Look over the material for the string "computer". Copy every line where it turns up.

= Material for the task =
· · · ·
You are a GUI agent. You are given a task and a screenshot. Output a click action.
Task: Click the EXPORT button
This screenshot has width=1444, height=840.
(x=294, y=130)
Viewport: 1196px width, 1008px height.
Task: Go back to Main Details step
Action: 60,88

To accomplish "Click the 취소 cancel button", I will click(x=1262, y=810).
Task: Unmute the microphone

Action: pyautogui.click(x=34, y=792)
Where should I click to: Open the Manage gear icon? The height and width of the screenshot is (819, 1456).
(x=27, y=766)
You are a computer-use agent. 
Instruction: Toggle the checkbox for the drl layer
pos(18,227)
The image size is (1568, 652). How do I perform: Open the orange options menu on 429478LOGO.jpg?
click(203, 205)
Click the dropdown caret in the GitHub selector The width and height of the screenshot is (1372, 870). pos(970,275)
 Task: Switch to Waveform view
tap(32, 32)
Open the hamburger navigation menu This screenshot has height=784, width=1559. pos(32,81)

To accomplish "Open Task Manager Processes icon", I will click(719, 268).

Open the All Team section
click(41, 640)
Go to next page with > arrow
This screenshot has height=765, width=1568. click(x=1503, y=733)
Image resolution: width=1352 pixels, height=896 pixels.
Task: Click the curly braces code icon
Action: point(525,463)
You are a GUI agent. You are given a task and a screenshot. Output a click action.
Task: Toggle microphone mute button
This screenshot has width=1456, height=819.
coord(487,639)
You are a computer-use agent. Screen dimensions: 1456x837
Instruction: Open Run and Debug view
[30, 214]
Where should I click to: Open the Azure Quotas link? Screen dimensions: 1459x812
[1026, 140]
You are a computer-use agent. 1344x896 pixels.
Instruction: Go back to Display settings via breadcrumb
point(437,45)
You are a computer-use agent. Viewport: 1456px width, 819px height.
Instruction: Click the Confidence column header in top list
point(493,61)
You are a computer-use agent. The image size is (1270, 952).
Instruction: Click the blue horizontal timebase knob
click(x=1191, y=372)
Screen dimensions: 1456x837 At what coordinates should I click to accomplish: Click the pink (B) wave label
· · · ·
= Exercise solution =
You are a computer-use agent. 
You are a computer-use agent. Screen dimensions: 1456x837
You are a computer-use agent. 1344x896 pixels.
You are a computer-use agent. Viewport: 1456px width, 819px height.
You are a computer-use agent. The image size is (1270, 952).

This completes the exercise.